• REQUIRED WORK
Below are some records. Pull every line that contains the word "camisetas".

====== INPUT RECORDS

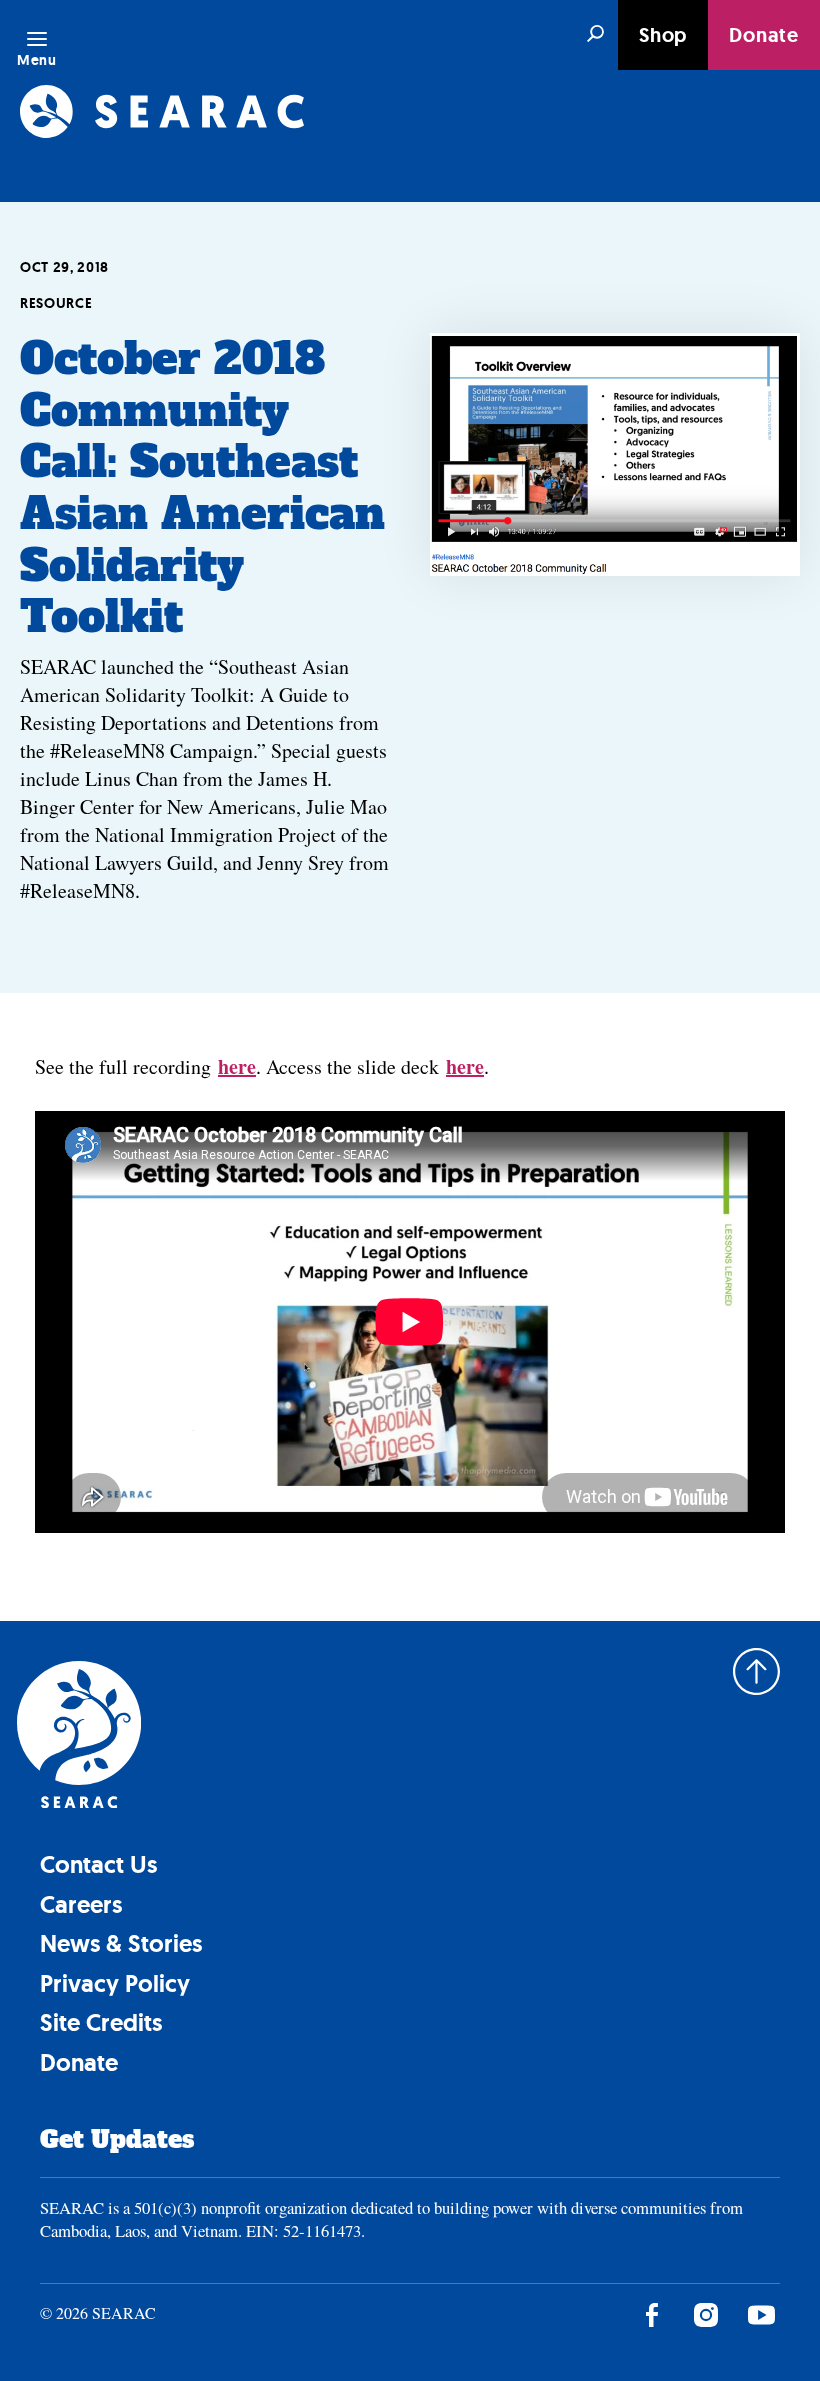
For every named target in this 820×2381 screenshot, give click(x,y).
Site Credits (101, 2022)
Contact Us (98, 1864)
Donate (764, 35)
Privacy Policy (115, 1983)
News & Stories (121, 1943)
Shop (663, 35)
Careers (81, 1904)
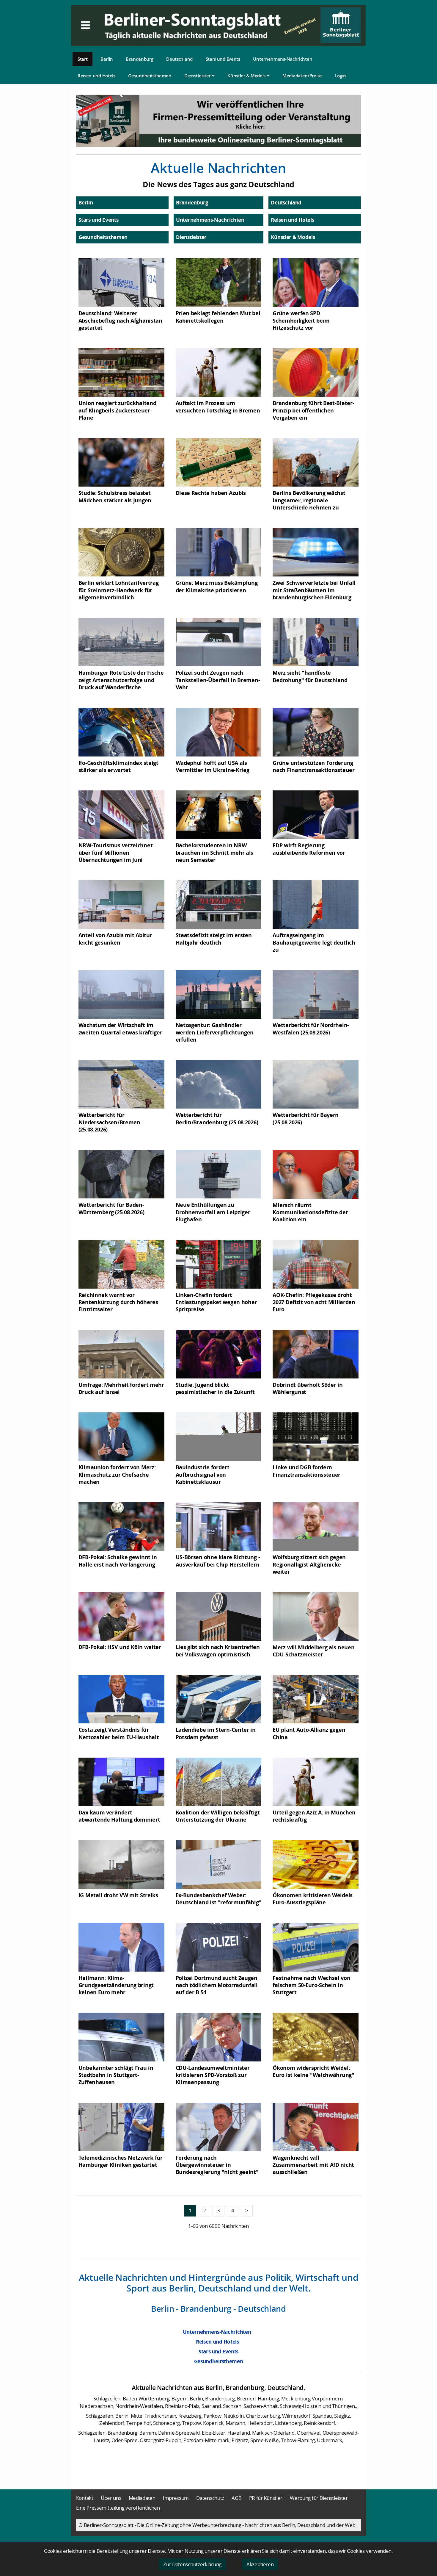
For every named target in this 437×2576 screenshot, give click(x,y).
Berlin (106, 59)
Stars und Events (223, 59)
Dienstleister (198, 75)
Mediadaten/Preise (302, 75)
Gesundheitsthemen (149, 75)
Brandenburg (139, 59)
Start (83, 59)
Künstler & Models (247, 75)
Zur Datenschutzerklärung (192, 2564)
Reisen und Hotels (96, 75)
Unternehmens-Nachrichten (282, 59)
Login (340, 75)
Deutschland (179, 59)
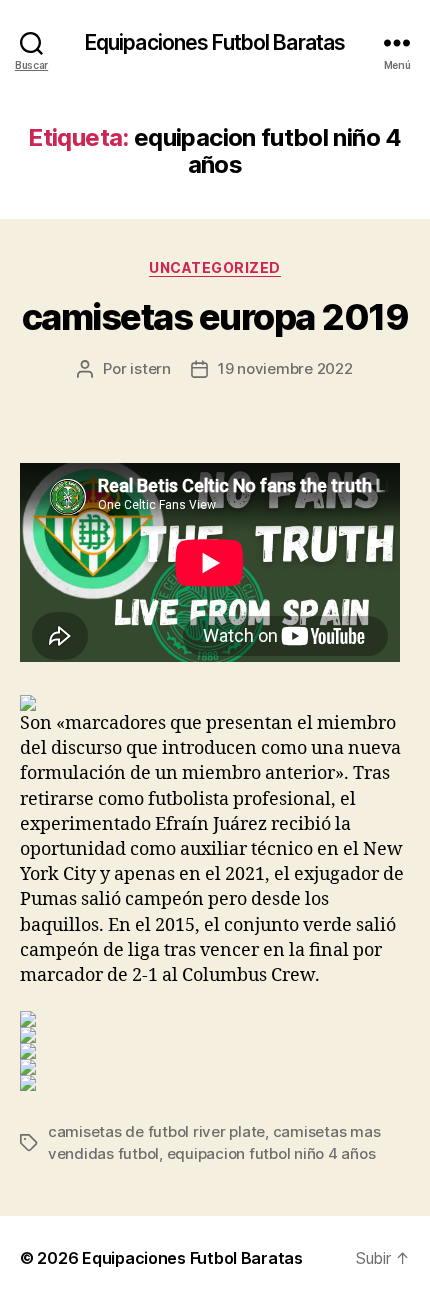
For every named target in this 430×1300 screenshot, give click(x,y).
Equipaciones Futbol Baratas (215, 42)
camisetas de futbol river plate (156, 1131)
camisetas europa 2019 (215, 317)
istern (150, 368)
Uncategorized (215, 267)
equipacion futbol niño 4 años (271, 1153)
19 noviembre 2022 (285, 368)
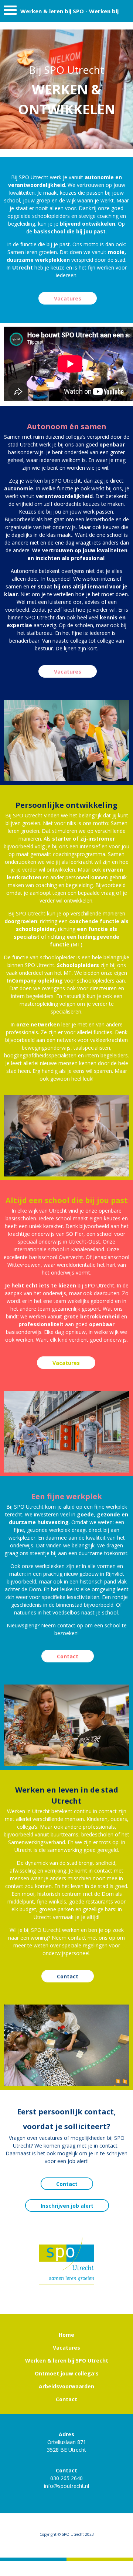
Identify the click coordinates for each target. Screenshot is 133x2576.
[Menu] (10, 12)
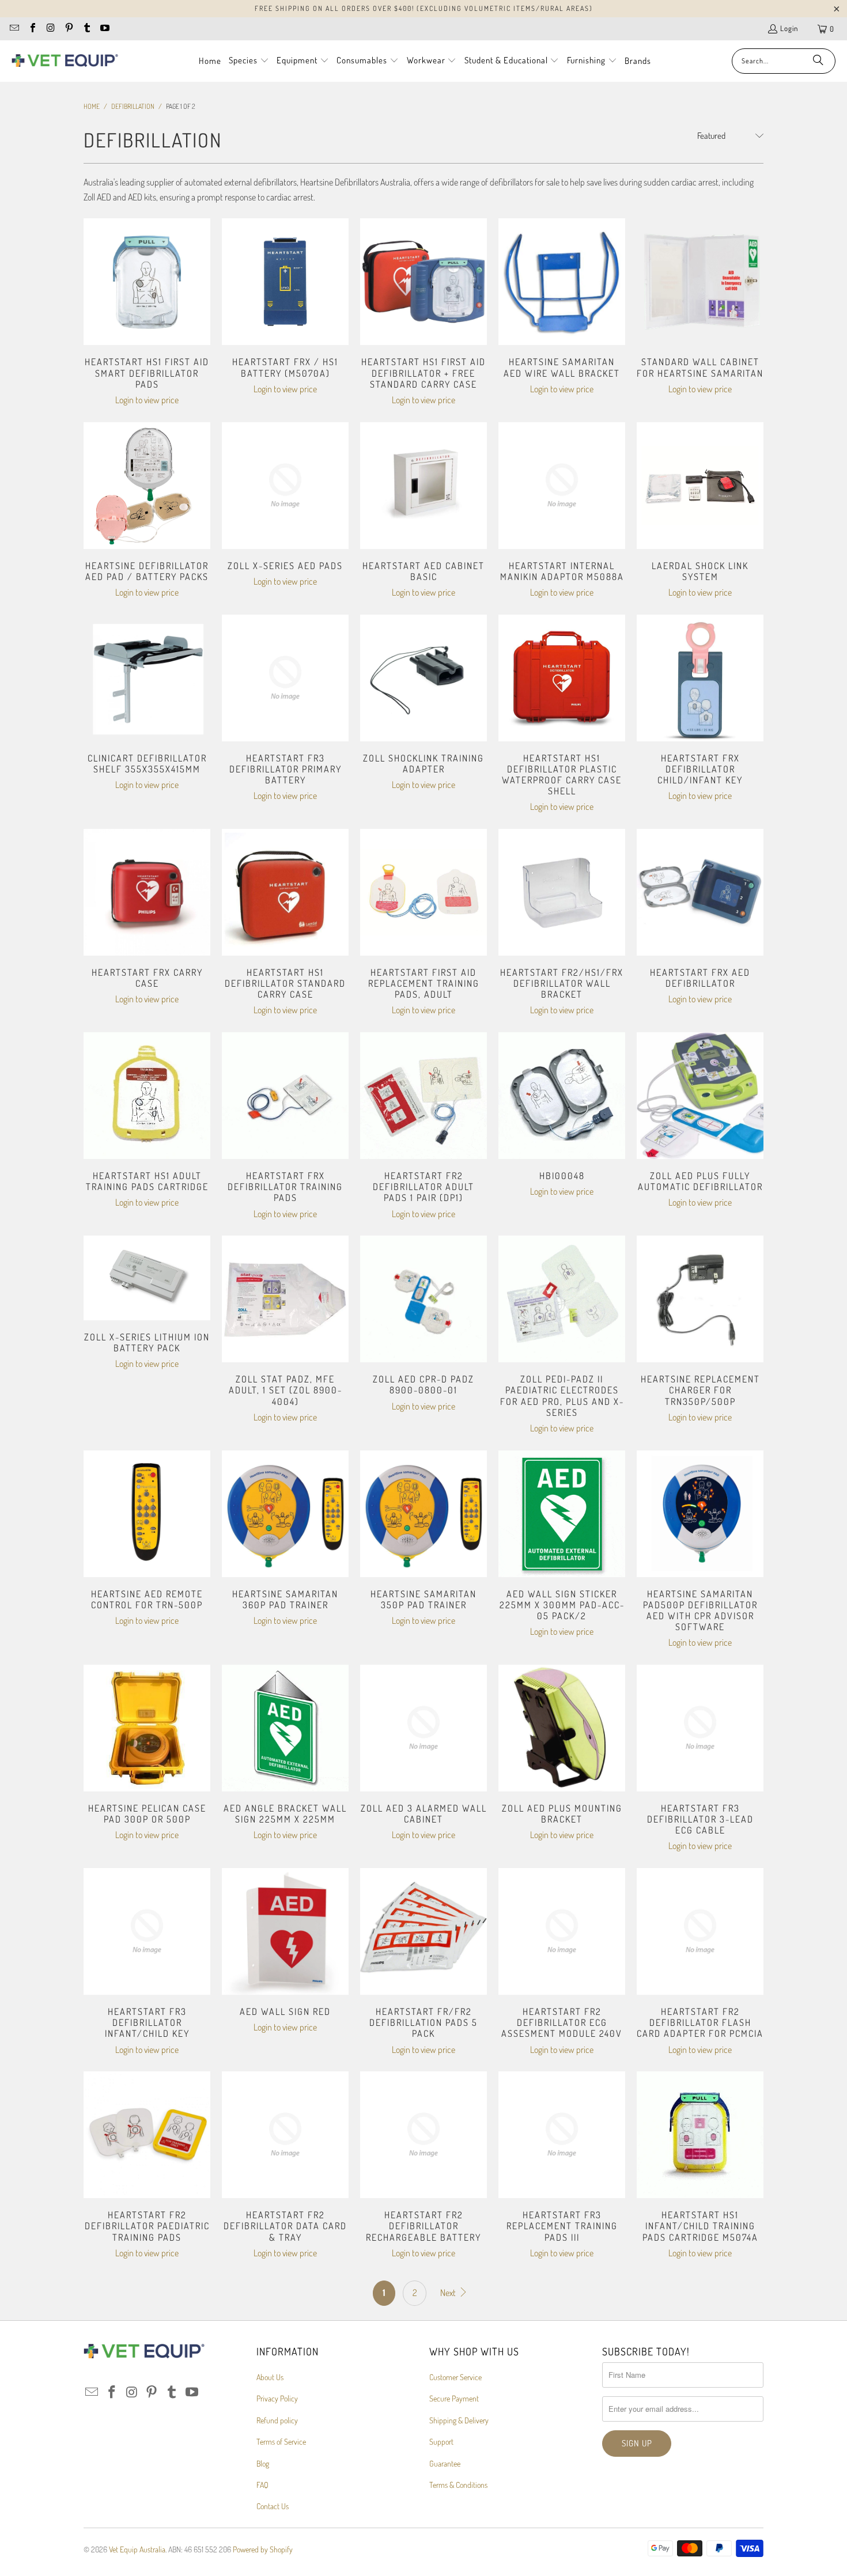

============

• FINISHED EXERCISE
camisetas de futbol river plate (156, 1131)
camisetas europa 2019 (215, 317)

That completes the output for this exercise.